Problem to solve:
Rescale the data below by writing all its lines again, requests included, with each coordinate in the answers multiplied by 2.15 and rounded to the nearest whole number, halves rounding up. Leave the pictures out.

□ □ □ □ □ □ □

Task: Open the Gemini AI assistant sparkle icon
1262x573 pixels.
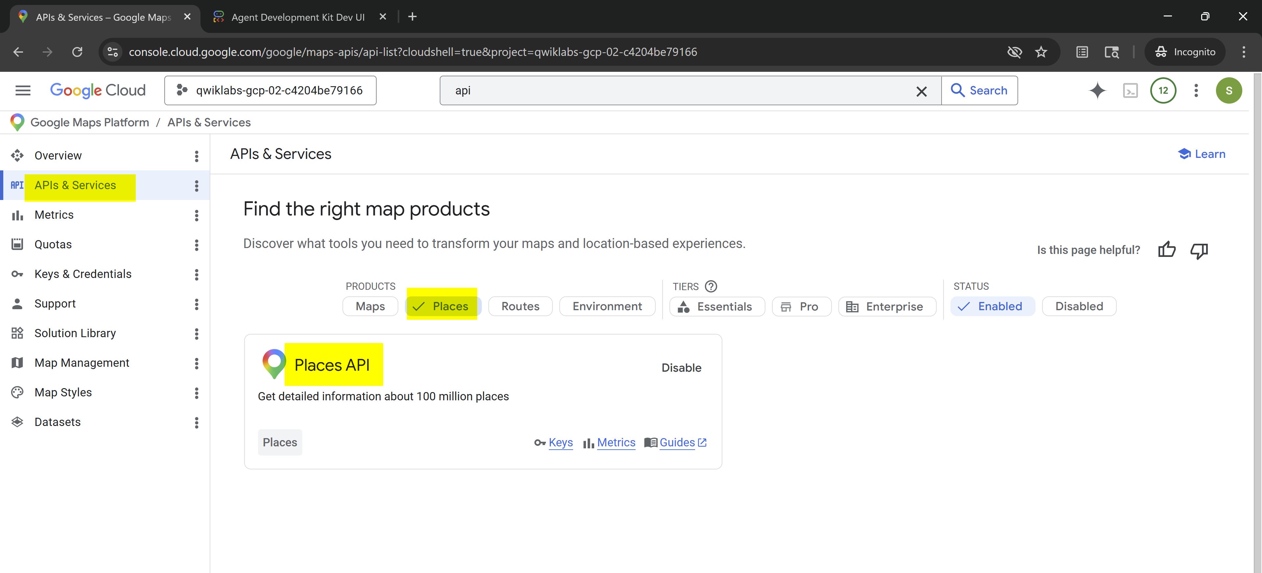Action: point(1097,91)
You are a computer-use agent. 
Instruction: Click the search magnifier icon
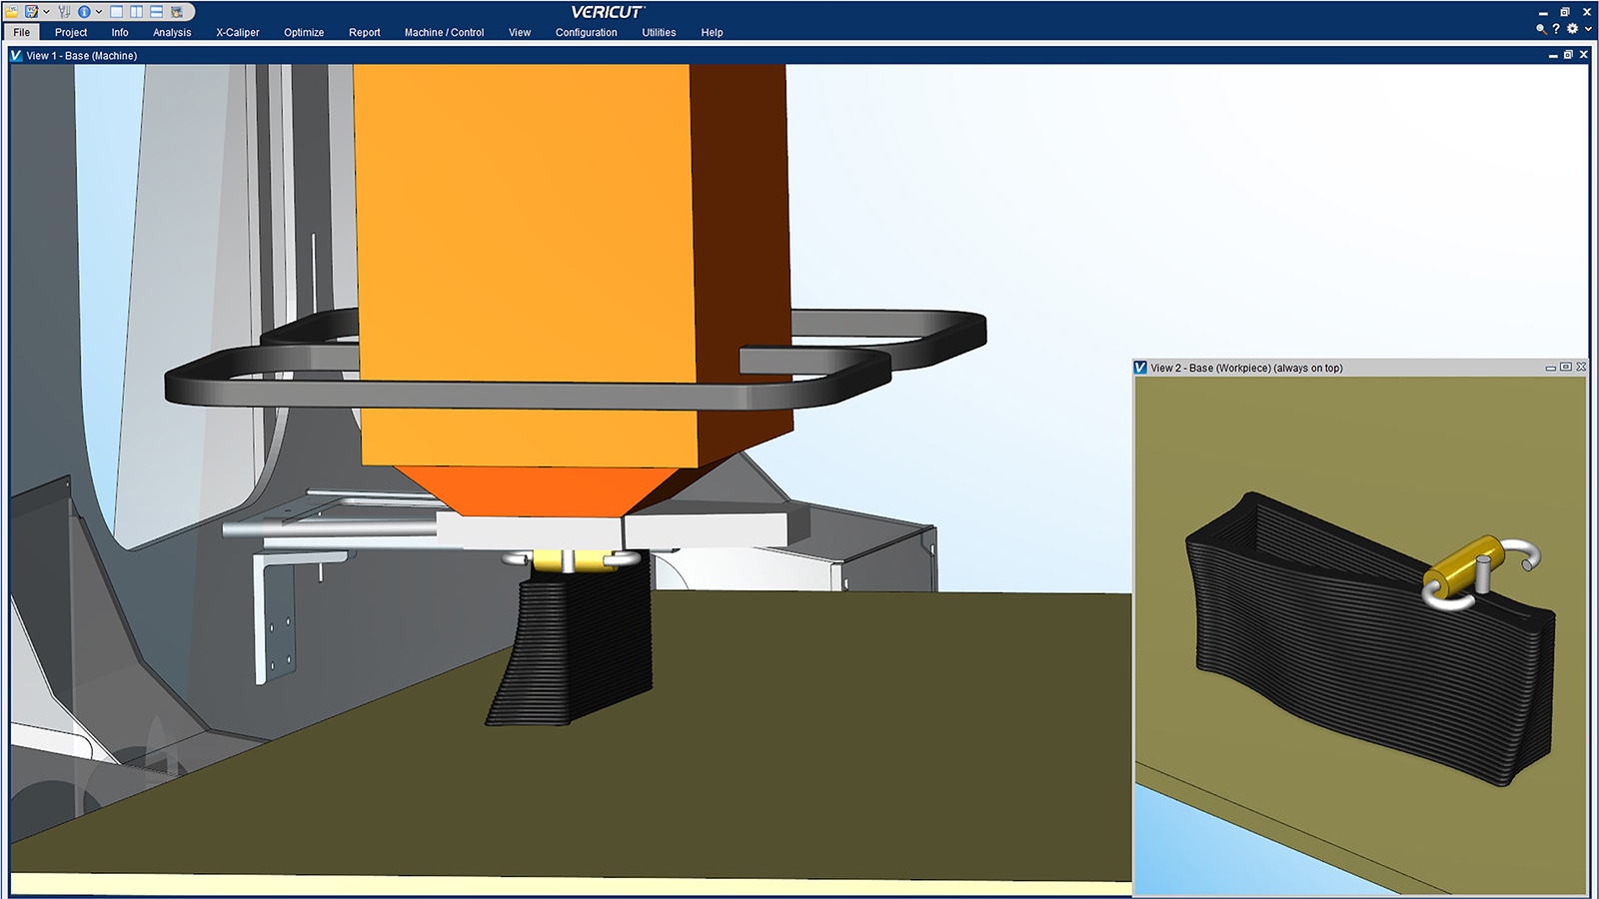click(1541, 29)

□ □ □ □ □ □ □

Exercise result:
Task: Open the Gemini AI assistant sparkle icon
1262x573 pixels.
Action: point(2359,196)
You are a computer-use agent. 
Instruction: Click the search magnifier icon
click(3313, 62)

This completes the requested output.